CLI.utils.jaccard_union¶
sina_union About: —— The sina_union tool generates the union of two lists after applying specific normalization rules, which may include ignoring diacritics. It has the flexibility to ignore all diacritics except the shadda, or to solely ignore the shadda diacritic, based on user preference.
Usage:¶
Below is the usage information that can be generated by running sina_union –help.
- Usage:
sina_union –list1=WORD1 WORD2 … –list2=WORD1 WORD2 … [options]
- Options:
- –list1 WORD1 WORD2 …
First list of strings (space-separated).
- –list2 WORD1 WORD2 …
Second list of strings (space-separated).
- --ignore_all_diacritics_but_not_shadda
Apply normalization rules to ignore all diacritics but not the shadda.

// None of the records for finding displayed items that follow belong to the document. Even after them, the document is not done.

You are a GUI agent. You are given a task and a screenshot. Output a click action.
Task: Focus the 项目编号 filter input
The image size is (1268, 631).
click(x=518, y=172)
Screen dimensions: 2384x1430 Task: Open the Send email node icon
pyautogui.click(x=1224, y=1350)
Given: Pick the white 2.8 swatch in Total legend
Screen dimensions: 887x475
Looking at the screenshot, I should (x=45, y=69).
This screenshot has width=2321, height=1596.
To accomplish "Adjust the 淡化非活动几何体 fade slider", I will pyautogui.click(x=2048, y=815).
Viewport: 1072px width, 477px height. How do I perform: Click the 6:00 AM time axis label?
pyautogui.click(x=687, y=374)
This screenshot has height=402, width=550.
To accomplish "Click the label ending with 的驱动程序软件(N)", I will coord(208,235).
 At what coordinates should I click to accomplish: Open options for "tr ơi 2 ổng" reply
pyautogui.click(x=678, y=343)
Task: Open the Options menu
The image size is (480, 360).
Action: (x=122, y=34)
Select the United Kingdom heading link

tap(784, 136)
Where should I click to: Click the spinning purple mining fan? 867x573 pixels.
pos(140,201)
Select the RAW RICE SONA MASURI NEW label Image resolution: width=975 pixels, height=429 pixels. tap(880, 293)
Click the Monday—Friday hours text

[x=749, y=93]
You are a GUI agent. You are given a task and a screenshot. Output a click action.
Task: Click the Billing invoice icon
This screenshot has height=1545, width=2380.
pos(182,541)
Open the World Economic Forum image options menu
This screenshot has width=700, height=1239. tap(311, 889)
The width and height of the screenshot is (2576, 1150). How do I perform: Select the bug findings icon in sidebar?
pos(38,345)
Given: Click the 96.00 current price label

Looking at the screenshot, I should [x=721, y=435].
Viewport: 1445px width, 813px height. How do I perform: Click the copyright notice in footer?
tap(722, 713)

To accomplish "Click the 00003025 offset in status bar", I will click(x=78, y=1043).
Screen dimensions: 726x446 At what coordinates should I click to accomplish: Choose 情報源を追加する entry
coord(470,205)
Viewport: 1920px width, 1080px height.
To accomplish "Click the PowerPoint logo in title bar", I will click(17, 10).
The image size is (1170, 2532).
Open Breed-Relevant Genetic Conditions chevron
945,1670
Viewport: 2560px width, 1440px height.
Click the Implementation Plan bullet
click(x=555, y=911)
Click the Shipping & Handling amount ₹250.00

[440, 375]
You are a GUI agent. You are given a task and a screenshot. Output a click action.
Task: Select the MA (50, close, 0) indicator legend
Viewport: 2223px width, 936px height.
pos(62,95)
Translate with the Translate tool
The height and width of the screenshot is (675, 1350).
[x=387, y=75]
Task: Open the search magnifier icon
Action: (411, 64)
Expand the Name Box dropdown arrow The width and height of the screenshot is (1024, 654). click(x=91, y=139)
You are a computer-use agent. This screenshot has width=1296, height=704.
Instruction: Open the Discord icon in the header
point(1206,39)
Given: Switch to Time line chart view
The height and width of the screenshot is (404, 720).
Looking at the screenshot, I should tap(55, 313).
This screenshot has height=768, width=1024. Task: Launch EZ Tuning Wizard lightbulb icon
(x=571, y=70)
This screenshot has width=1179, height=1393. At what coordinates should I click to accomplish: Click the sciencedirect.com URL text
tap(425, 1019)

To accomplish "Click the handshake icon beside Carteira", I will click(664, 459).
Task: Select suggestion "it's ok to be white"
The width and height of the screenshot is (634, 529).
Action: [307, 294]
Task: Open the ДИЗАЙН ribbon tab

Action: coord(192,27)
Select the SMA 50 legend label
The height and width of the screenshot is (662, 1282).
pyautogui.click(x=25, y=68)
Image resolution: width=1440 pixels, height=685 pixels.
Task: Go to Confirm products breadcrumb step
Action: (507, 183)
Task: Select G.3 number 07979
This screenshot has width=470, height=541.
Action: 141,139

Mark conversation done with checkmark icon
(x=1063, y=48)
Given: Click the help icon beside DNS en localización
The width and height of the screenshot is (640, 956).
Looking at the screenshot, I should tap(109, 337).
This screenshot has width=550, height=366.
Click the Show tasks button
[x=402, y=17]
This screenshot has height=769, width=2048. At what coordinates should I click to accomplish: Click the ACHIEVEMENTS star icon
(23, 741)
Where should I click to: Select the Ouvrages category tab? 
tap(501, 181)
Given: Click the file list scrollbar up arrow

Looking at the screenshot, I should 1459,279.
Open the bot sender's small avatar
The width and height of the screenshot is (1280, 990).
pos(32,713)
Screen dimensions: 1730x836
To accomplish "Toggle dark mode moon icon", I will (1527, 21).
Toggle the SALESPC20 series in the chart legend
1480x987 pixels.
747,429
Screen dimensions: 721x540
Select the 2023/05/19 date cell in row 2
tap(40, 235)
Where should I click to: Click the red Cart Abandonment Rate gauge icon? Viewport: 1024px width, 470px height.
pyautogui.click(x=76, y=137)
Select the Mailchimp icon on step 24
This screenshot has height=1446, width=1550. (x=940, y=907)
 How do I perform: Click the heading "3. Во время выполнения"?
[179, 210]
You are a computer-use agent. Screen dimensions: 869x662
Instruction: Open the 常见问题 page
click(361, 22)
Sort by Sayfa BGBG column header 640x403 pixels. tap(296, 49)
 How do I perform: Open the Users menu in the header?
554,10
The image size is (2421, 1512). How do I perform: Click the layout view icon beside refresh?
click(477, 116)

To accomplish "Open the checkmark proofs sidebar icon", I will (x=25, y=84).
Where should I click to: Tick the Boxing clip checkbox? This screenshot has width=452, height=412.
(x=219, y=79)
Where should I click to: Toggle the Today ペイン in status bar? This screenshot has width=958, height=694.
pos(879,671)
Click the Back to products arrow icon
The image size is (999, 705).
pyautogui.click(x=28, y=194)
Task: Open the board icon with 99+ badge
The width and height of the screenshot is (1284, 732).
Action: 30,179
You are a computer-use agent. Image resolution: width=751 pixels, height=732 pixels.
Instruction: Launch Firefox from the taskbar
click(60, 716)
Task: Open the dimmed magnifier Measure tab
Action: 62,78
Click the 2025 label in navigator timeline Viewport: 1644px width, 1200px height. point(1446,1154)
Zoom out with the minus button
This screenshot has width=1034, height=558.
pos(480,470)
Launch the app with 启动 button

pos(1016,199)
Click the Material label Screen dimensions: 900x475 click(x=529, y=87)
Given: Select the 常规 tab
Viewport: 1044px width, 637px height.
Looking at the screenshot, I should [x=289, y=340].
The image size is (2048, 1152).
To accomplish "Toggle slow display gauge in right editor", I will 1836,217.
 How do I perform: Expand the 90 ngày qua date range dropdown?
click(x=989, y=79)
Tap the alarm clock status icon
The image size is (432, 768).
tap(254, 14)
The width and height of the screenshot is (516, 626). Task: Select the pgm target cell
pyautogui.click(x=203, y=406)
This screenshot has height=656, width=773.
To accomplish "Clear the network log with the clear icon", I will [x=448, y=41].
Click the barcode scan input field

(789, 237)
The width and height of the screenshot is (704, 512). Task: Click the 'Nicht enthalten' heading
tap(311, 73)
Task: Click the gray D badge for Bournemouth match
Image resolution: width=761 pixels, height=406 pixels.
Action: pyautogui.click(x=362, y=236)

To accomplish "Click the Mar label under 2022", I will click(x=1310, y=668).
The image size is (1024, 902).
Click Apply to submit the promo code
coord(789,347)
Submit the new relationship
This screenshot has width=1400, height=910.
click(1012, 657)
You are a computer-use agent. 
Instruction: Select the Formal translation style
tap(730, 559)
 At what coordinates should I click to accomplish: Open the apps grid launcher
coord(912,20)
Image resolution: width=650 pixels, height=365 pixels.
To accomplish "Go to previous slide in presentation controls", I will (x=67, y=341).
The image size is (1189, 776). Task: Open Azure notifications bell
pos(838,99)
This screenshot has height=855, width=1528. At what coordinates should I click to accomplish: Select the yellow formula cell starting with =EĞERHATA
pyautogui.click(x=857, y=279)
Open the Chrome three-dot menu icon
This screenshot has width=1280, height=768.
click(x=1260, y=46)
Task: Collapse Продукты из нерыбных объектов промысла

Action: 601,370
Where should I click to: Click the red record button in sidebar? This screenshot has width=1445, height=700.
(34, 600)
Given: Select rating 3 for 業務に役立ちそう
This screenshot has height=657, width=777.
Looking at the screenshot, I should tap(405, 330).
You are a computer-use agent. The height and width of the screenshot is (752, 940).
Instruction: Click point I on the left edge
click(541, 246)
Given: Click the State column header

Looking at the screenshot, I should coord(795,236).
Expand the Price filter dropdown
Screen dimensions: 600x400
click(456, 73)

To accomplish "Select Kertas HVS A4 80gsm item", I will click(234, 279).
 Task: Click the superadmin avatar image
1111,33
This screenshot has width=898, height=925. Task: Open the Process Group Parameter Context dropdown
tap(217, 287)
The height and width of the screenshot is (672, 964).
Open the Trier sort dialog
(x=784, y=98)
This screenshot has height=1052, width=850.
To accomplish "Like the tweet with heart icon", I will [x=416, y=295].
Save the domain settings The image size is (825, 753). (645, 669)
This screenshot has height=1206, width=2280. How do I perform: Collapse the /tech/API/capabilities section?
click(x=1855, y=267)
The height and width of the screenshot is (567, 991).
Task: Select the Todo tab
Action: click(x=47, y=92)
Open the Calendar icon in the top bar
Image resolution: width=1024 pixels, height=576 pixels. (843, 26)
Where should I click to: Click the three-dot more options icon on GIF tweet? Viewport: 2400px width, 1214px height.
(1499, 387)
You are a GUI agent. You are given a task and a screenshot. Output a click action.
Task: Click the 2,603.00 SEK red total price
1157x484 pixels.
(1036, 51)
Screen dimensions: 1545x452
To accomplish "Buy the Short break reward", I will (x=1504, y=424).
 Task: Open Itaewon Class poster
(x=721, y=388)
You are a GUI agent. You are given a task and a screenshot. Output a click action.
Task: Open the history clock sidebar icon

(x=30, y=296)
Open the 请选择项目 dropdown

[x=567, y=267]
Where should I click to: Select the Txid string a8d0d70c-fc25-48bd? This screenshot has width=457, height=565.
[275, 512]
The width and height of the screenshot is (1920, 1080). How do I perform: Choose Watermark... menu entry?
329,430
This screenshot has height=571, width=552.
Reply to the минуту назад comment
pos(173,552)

- --ignore_shadda_diacritic
Apply normalization rules to ignore the shadda diacritic.
Examples
sina_union –list1 word1 word2 word3 –list2 word4 word5 word6 –ignore_all_diacritics_but_not_shadda –ignore_shadda_diacritic
Note:¶
The two normalization options can be used individually or together. However, the combination will result in both rules being applied, and thus, the shadda diacritic will be ignored as well. The union is generated by keeping distinct words after normalization. If two words, after normalization, become identical, one of them is discarded based on a set of predefined criteria (defined in the get_non_preferred_word function).